Die Entwicklungen in der Automobilindustrie wirken sich auf den globalen Markt aus. Internationale Hersteller reagieren unterschiedlich auf Nachfrageverschiebungen und technologische Trends. Unternehmen aus den USA und Asien gewinnen in einzelnen Segmenten Marktanteile und erhöhen den Wettbewerbsdruck auf europäische Anbieter. Gleichzeitig verändern Unternehmen Handelsströme, weil sie Lieferketten neu organisieren. Investoren beobachten die Branche genau und bewerten Risiken sowie Chancen neu. Hersteller suchen Kooperationen und Partnerschaften, um Entwicklungskosten zu teilen und Innovationen schneller umzusetzen.

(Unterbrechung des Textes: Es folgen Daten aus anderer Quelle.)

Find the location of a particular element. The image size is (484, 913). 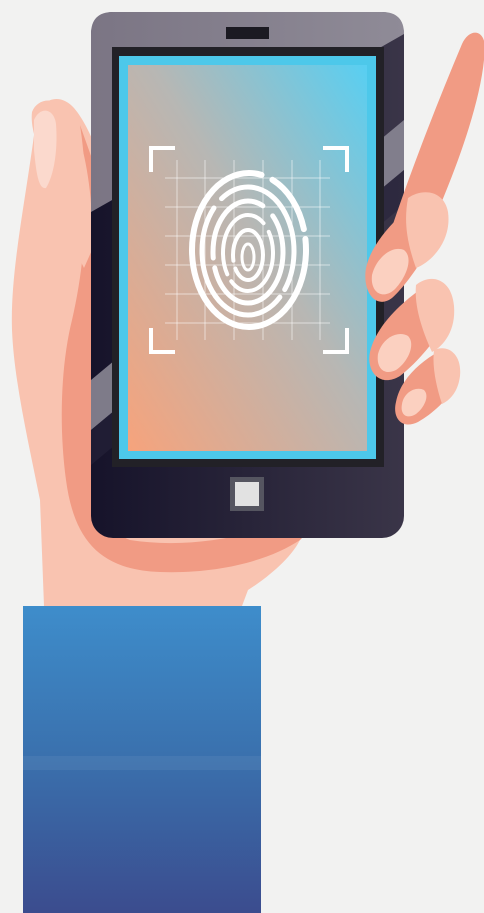

speaker-icon is located at coordinates (248, 33).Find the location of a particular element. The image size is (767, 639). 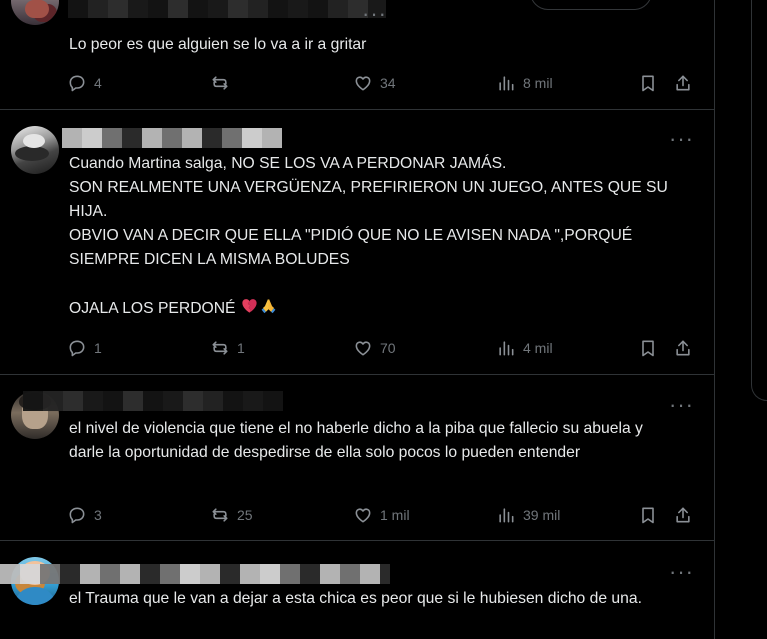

Eine Analyse der Prüfungs- und Beratungsgesellschaft EY zeigt Unterschiede in der Entwicklung großer Automobilhersteller. Die deutschen Konzerne BMW, Mercedes-Benz und Volkswagen schneiden im internationalen Vergleich schwächer ab. Die Studie vergleicht die wichtigsten Finanzkennzahlen von 19 großen Autokonzernen weltweit. Diese Unternehmen steigern ihren Gesamtumsatz leicht um 0,6 Prozent. Die drei deutschen Hersteller zusammen verzeichnen dagegen einen Rückgang von 4,1 Prozent. Damit verlieren sie im Vergleich zur globalen Konkurrenz an Dynamik.